On The Street - December 1983

Mutiny - from rags right through to stitches...

Pathetic, desolate, tragically hopeless and destined to become yet another Birthday Party classic.

Jennifer's Veil, which opens Mutiny! generates its emotional force from the pain and pathos surrounding loss. Frankie has come back to find his Jennifers face behind a veil-is she dead, or has she become totally withdrawn? since 'they came and burnt the old place down?'. The exact details are never specified and don't matter much. The exploration of the feeling is all that's important.

Exquisitely masochistic and agonisingly poignant, Jennifer's Veil is undercut by a pitch black humour and an absurd morbidity that's almost funny in a cracked and hysterical way. Even when the characters act, things just seem to get worse. Nobody sings the blues like Nick Cave, and no-one stretches out those silver-like shards of depression like Rowland S. Howard... Ironically, the song most akin to those on The Bad Sed-Swampland-is the song that to me anyway-appealed the least-a little ditty about being tracked down by bounty hunters for a crime we can only speculate over.

'Lucy, ya made a sinner out of me. now ah'm burnin' like a saint'.

Mutiny In Heaven, the other outstanding track on the EP is a gorgeously murderous riot of blasphemy and violent imagery on a characteristically grandiose scale-which combines the rollicking fervour of black gospel singing with the zombiesque feverishness of voodoo rhythms. Identifying with Lucifer-as usual-Cave is the choirboy gone bad, a junkie in a catholic paradise.

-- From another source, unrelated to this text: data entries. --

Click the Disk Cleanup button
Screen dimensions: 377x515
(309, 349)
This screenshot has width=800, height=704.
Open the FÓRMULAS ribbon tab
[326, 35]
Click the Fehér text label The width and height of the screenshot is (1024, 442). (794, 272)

'If this is heaven , ah'm bailing out', he gurgles impulsively. 'Sticking a needle in mah arm' constitutes his fall from grace. Guilt and Confession. Punishment and Reward are left behind as 'fuckin' wings burst out moh back' and the fallen angel plummets, from Utopia into Utopiate. What's amusing about The Birthday Party is the way they often set out to deliberately epitomise all the fears parents traditionally have about their children being led astray-inevitably finishing up in a middle class nightmare of squalidness, decayed morality and drug addiction. And just about every one of those fears is realised on Mutiny In Heaven. Fred Nile would just die if he heard this.

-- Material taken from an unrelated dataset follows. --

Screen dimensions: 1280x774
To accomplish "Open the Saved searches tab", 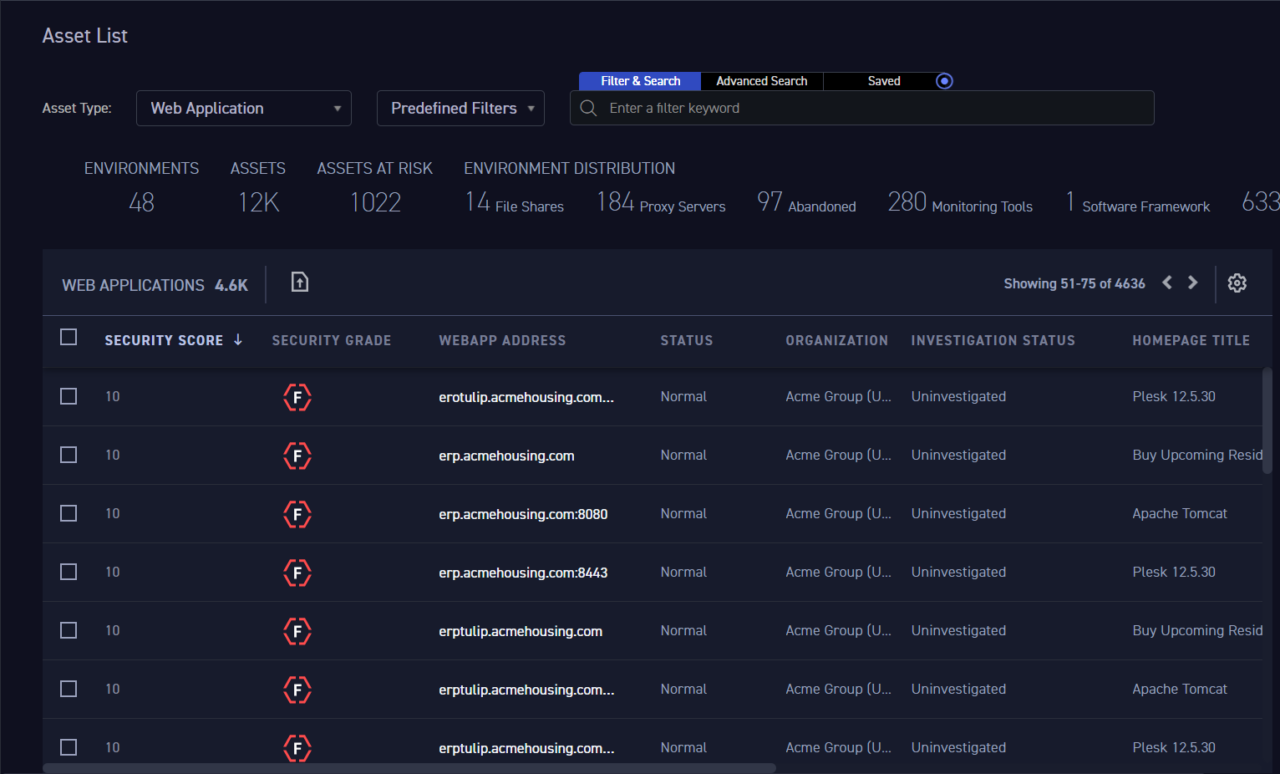I will (x=884, y=81).
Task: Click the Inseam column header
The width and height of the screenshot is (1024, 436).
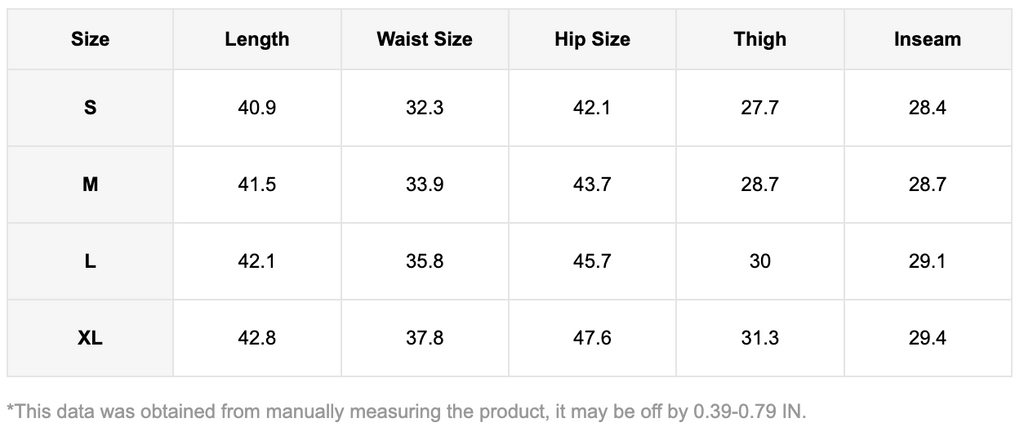Action: pos(927,40)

The final track on Mutiny! is Say a Spell. Penned by Rowland Howard, it's another one of those Nancy Sinatra-gone-dreadfully-wrong type songs. 'I would die to be you. and I would kill to be good.'

If you liked the Some Velvet Morning 12" and Seven Sins off Junkyard, you'll like this.

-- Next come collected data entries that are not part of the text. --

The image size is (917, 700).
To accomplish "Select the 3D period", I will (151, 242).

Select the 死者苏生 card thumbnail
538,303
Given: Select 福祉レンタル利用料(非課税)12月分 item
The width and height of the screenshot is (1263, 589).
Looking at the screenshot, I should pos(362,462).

One of the things I've always admired about The Birthday Party's work is the progression evident from one record to the next. And whilst Mutiny! isn't as consistently poignant as The Bad Seed EP, it is still a magnificent record, that easily avoids the classic pitfalls that have claimed many a lesser band-either covering old ground or the most pernicious and ignoble of all failures-mediocrity.

Happily however, this is not quite the end of the Party. If you're very lucky, you may one day get to view a really quite excellent clip of the Birthday Party doing Deep In The Woods-5 minutes 43 seconds of sheer hell (the agony IS the ecstasy) put together by film maker Glen Auchinachie during the last Birthday Party tour, filmed live at the Trade Union Club. Flame On!!!